The hurt that crossed his face ripped her guts out, but she pasted on her stoic therapist mask—the only thing that saved her from falling to her knees in a broken heap of emotion. The sights and sounds of the rooms seemed to grind to slow motion, and the fight left Reid’s body. His hand slipped from her arm and he nodded.

Without another word, she rose off the bed and walked out the room, the tears falling as soon as she shut the door behind her.

TWENTY-FOUR

Reid glanced up as Jace pulled open the sliding glass doors and sauntered onto Reid’s backyard deck like he owned the place. “You know, knocking before you come into somebody’s house is usually customary.”

Jace grinned and handed Reid a beer. “I forgot. That head injury has made my memory shit.”

He snorted. “Right. Is that what you’re telling the girls you date when you forget their names?”

Jace laughed and sank into the lawn chair next to him. “The benefits of being hit in the head are vast. Although, it won’t impress women nearly as much as surviving a gunshot wound to save a damsel in distress.”

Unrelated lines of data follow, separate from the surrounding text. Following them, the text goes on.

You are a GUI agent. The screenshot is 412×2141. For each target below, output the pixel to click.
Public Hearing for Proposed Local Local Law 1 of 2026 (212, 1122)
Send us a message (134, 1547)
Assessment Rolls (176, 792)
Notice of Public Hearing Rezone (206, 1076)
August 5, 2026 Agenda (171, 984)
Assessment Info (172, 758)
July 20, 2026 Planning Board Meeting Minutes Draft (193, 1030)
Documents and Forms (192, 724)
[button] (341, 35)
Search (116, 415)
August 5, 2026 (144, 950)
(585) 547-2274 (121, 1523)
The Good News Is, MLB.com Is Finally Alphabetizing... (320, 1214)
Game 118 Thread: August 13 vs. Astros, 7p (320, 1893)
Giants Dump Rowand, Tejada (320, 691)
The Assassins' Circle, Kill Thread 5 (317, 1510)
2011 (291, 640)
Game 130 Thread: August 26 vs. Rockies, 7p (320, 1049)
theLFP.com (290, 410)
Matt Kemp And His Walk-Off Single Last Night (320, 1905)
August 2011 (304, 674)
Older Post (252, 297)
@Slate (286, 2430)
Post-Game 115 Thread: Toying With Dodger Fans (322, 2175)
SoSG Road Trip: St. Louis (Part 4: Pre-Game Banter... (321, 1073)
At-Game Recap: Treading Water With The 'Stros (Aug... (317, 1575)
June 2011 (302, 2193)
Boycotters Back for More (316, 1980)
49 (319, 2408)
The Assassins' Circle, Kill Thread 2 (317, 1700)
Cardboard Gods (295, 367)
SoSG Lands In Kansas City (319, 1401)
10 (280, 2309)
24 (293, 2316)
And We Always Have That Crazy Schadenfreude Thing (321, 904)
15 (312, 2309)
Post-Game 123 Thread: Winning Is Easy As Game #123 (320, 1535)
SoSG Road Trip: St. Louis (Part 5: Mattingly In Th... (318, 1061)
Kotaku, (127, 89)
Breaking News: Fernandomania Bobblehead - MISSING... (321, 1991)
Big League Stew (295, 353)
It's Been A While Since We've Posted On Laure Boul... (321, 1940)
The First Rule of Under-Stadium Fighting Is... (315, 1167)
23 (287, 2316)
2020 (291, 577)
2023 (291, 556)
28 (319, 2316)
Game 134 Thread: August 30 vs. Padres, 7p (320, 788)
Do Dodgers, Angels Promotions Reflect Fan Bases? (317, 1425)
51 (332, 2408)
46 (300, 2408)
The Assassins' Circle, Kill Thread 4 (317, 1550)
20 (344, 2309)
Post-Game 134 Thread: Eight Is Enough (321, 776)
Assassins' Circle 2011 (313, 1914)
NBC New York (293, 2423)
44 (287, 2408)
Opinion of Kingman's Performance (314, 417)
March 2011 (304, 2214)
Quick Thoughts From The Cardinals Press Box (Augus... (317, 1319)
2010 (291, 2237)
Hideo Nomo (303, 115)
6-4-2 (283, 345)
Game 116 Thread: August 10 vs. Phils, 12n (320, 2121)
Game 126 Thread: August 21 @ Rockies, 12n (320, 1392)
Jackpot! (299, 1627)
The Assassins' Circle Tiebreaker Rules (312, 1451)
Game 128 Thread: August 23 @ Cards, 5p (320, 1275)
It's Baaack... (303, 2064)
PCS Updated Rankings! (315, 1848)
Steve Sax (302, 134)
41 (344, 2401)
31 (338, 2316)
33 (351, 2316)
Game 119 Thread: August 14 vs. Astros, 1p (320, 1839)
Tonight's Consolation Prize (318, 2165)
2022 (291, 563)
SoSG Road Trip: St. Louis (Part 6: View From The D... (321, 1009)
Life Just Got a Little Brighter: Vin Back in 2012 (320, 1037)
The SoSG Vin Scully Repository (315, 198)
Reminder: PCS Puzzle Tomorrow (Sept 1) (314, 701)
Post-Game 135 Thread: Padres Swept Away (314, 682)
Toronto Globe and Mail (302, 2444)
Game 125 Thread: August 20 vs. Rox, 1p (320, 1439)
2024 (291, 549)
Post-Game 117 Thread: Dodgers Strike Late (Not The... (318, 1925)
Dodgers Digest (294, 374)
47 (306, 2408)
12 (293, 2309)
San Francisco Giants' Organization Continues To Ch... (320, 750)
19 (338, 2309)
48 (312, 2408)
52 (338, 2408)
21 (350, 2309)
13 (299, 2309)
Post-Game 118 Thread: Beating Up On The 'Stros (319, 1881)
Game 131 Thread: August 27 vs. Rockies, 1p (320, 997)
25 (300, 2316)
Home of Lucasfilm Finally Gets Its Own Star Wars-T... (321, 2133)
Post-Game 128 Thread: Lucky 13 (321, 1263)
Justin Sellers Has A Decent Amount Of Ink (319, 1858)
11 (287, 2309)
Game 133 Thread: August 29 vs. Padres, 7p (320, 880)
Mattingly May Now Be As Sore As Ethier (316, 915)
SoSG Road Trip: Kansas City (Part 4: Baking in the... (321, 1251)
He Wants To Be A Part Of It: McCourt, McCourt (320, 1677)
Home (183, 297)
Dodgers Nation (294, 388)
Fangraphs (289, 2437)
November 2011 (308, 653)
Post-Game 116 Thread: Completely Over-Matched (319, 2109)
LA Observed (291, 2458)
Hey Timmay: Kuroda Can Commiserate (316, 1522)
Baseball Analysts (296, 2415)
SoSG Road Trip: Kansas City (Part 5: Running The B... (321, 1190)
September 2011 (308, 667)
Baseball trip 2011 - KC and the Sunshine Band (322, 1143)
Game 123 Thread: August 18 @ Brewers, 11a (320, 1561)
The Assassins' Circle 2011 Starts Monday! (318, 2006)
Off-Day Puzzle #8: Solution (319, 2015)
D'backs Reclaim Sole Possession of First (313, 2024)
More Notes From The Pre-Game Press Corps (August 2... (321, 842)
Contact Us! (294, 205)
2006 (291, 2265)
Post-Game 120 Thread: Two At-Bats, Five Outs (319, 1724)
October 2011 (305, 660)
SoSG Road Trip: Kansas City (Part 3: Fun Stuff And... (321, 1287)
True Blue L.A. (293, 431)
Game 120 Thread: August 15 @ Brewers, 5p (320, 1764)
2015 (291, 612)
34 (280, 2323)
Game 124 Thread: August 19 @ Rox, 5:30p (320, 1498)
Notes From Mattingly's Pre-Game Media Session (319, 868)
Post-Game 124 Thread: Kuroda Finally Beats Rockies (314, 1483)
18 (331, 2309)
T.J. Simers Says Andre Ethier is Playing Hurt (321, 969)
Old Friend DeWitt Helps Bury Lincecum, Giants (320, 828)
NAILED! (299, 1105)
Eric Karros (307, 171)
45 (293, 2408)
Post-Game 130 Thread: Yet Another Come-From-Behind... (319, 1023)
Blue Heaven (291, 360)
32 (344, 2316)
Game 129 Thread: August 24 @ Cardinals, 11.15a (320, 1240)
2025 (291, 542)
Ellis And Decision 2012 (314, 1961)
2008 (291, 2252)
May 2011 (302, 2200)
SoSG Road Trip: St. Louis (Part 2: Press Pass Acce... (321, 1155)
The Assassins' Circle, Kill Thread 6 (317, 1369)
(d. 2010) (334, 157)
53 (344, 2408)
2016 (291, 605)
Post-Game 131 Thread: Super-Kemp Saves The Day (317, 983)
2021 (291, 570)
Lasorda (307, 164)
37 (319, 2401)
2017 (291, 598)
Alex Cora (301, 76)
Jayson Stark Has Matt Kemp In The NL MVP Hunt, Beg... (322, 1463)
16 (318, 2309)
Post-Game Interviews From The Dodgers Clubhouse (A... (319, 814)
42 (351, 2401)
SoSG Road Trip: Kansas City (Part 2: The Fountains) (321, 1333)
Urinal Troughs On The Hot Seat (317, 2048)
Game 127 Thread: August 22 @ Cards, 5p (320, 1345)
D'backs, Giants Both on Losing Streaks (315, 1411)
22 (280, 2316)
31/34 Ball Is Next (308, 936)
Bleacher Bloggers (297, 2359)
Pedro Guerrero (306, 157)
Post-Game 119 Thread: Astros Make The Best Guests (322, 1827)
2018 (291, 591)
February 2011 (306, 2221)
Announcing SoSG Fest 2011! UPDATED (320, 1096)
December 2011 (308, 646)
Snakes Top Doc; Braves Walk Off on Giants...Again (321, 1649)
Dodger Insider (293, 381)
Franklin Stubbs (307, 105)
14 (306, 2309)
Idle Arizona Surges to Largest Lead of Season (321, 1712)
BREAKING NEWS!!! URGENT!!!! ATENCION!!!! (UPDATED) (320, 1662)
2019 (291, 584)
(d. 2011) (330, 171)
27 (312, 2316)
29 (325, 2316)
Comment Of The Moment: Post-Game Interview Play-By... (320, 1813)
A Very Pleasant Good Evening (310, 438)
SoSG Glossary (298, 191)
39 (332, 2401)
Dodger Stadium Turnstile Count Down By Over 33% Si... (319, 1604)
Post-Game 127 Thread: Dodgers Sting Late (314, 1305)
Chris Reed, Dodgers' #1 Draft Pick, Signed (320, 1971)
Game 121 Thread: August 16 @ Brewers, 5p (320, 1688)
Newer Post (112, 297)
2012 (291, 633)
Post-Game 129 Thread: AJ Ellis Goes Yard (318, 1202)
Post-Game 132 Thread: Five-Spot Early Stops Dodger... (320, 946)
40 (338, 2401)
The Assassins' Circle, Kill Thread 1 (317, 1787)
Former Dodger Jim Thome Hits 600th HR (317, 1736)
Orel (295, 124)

Reid closed the file he’d been working on and took a sip of beer. “Yeah, I’d have to leave out the part about her saving my ass right back.”

“Have you talked to her?”

He stared off in the direction of the setting sun, frowning. “No. Not since the hospital.”

And it was killing him. Brynn had been through her worst nightmare, and knowing she was facing all those demons alone kept him awake at night.

But she’d walked away. Didn’t love him enough to try. Some things he couldn’t command. No matter how much he wanted to.

Jace considered him, his normal humor gone from his face. “What happened in there?”

He sighed. “I told her I loved her.”

“And?”

“And she used her safe word.”

Jace winced. “Fucking brutal.”

Reid ran a hand over the back of his neck, wiping the sweat that had gathered there. “She’s terrified, man. That sadistic asshole fucked with her head, and now she’s convinced being with someone like me will rehash that terror every time I touch her. She was so close to pushing past her fear when we were at The Ranch, and now she’s scrambling backward.”

Jace’s tone hardened. “Makes me wish we could bring that fucker Davis back from the dead, just so we could have the pleasure of killing him ourselves. Slowly.”

“No shit.” He swigged his beer. “And this giving her space thing is driving me nuts. I wake up every damn day ready to pound on her door, throw her over my shoulder, and cuff her to me until she gives me another chance.”

Jace shrugged. “So why don’t you?”

He shot his friend a don’t-be-a-stupid-asshole glare.

Jace leaned forward, his forearms braced against his thighs. “Look, I’m not saying you actually kidnap her. But, whether Brynn wants it or not, she responds to submission—to you. She was so scared when I was getting her ready at The Ranch. I thought for sure she’d bail before the word ‘go,’ but as soon as she was with you, she relaxed and, unless she’s the best actress ever, enjoyed it. You need to remind her how it can be with someone who’s there for her pleasure not pain. Chase away the ugly associations she has about it by giving her a taste of your dominance again.”